Los piqueteros y militantes de la protesta caídos en la Argentina del nuevo siglo ya figuran en diccionarios y enciclopedias de la web. Son la historia -nuestra historia- más reciente. No es eso una victoria, en absoluto. Aunque sí un signo claro de que esas vidas y esas muertes no han sido en vano.

Esta semana de junio, los compañeros de Darío y de Maxi, al cumplirse cinco años de la masacre del puente, han decidido recordarlos.

El homenaje será, ante todo, en el árido Puente Pueyrredón de Avellaneda, un puente que sigue marcando, como otros, la frontera entre el suburbio bonaerense y la ciudadela llamada Capital Federal, esa Capital que cada tanto mira a un costado, hace como que no ve y consiente una masacre.

La estación ferroviaria donde las mismas fuerzas represivas exhibieron, de modo deliberado, los cadáveres de Darío y Maxi, ha sido rebautizada por los piqueteros “Estación Darío y Maxi”.

El martes 26 de junio, en esa ex estación Avellaneda, hay teatro, hay música, hay murales. También antorchas en la noche, como llamas votivas, como otros signos de la memoria.

Hasta un canal de TV barrial, que lleva el nombre de esos jóvenes piqueteros caídos, ha comenzado a trasmitir esta semana.

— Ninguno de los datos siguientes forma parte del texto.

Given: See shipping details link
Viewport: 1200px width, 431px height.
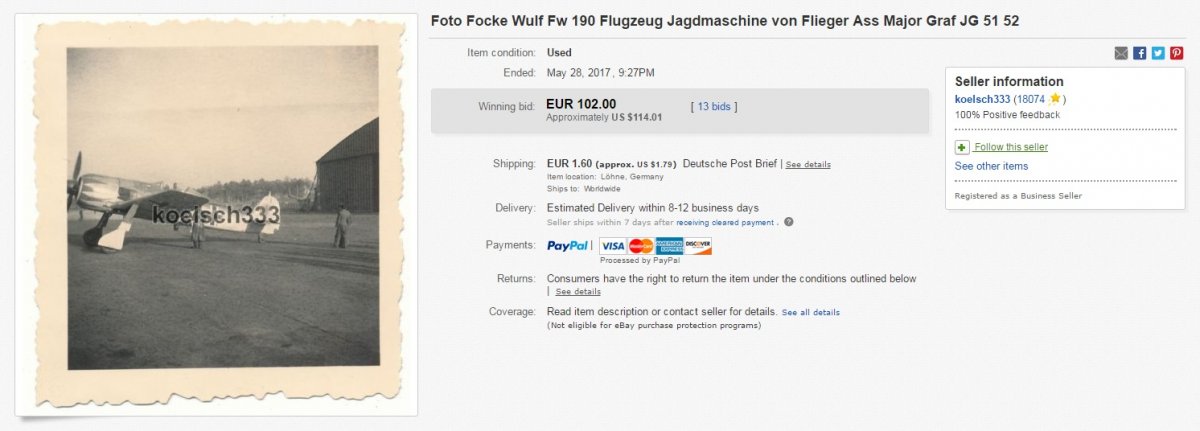Looking at the screenshot, I should point(808,165).

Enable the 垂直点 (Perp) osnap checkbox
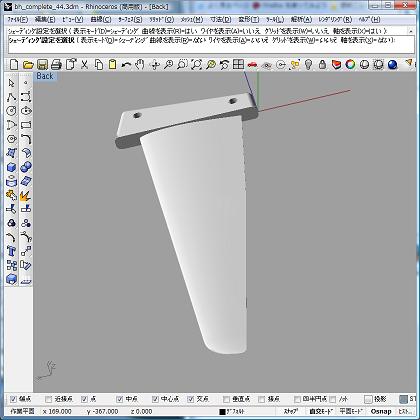[226, 399]
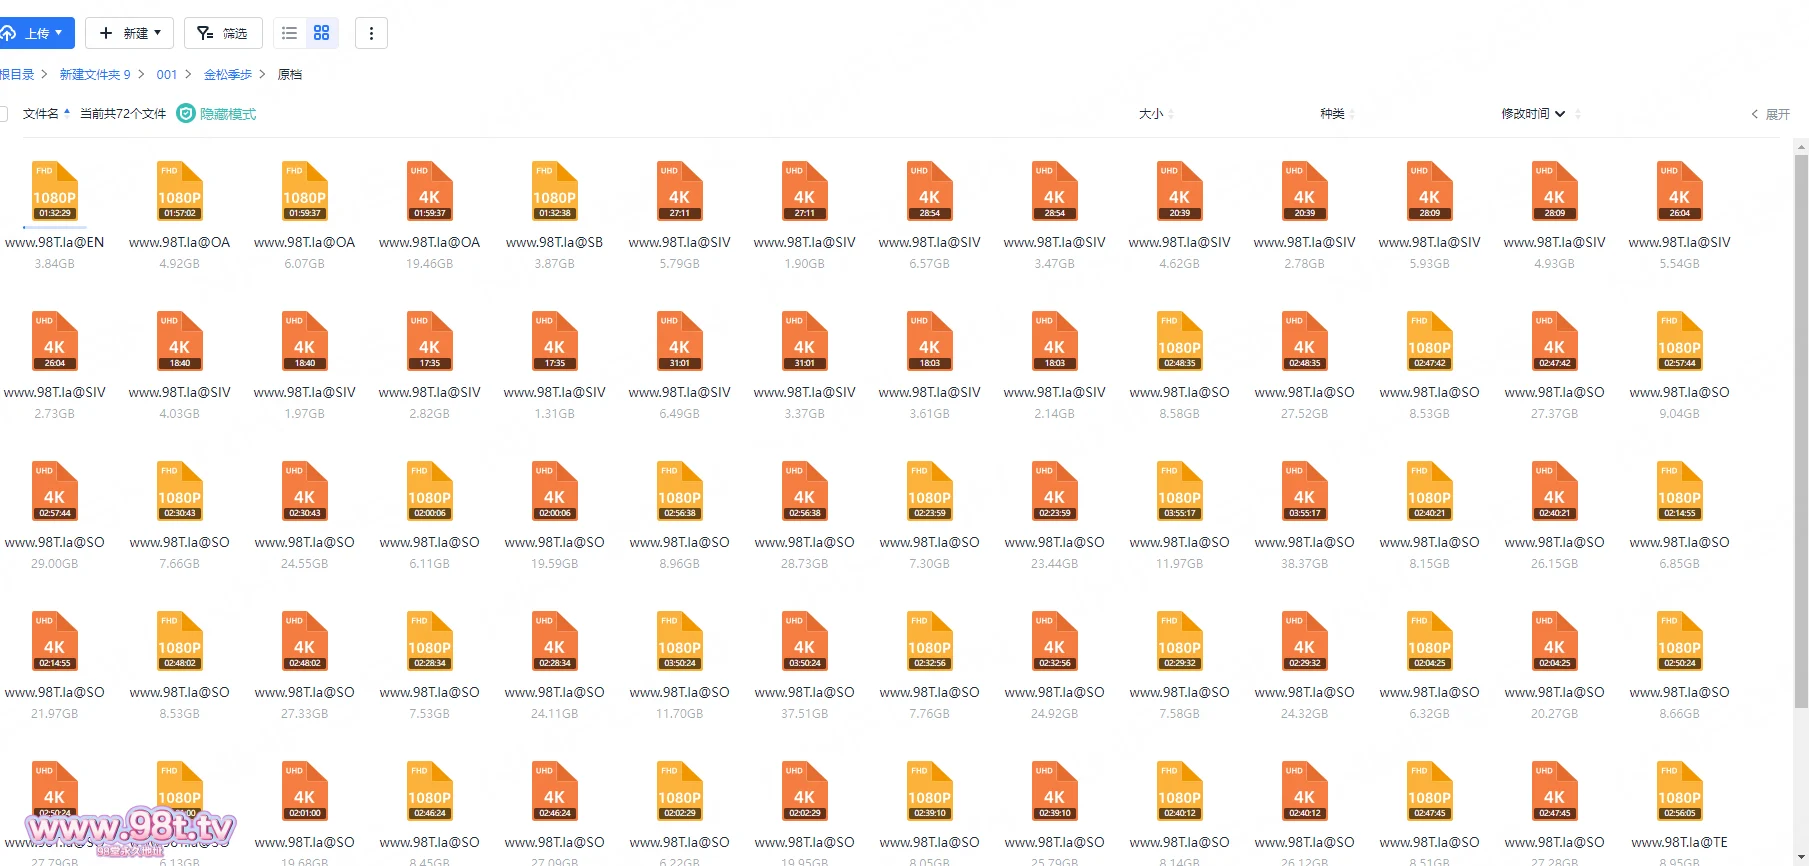Open the three-dot more options menu
Viewport: 1809px width, 866px height.
point(371,33)
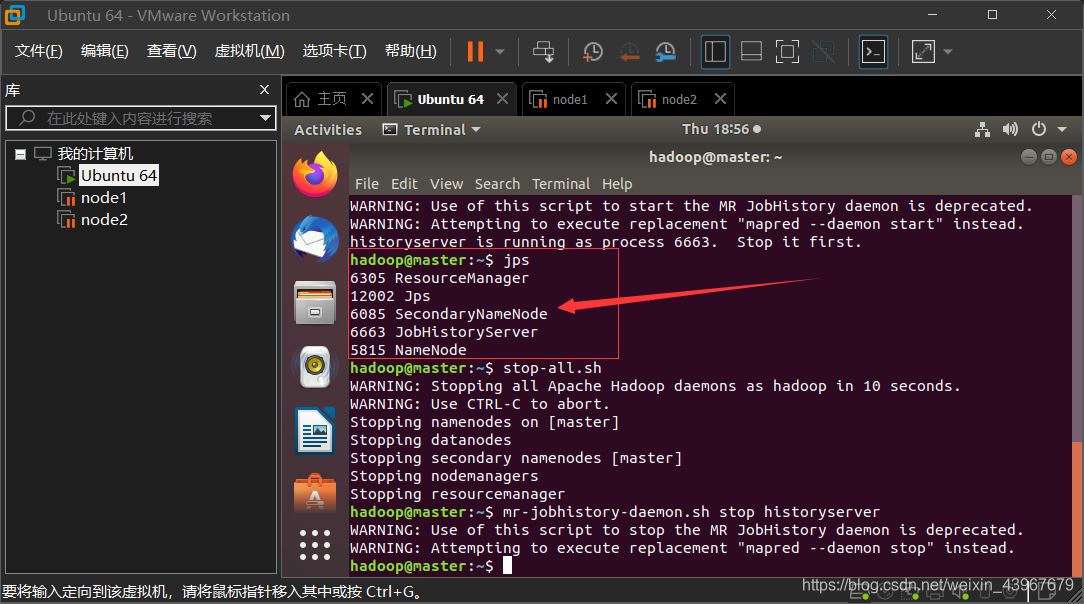The image size is (1084, 604).
Task: Toggle the library sidebar panel view
Action: click(x=715, y=51)
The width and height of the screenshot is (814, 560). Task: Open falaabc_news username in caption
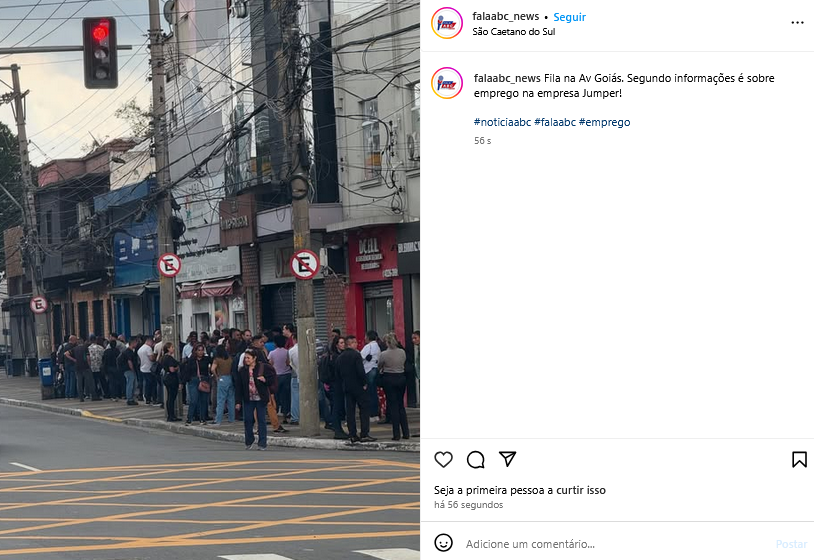pyautogui.click(x=507, y=78)
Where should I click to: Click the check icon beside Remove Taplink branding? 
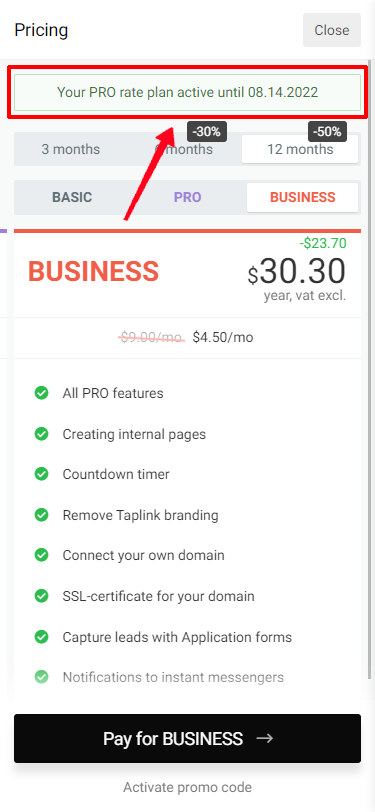point(41,515)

También habrá marchas en Tucumán y en Rosario, en el Chaco y en Córdoba, en Mendoza, Tandil, Formosa y Mar del Plata.

“Todavía quedan piqueteros” se asombrarán (o finjirán asombro) los funcionarios de turno. Pero el fenómeno los excede. Excede sus dádivas y sus miserias.

Es cierto, todavía quedan piqueteros. El último, seguramente, no ha nacido.

Son parte de una nueva identidad política y cultural argentina. Parte de nuestra historia. Parte de nuestro presente.

“Hay una ciudad en las colinas de la riqueza / Donde los cuerpos devoran a los cuerpos como si fueran de oro… / Y otra ciudad crece y crece en las espaldas de la basura”, escribió un poeta.

“Nada de esto ha terminado. / Recién comienza lo mejor. / Si crees esto, amigo, / ven y canta, canta esta canción”, dice una nueva letra de rock.

Ésa es la canción de Darío y de Maxi.

Ésa es también, aunque duela cantarla, nuestra propia canción.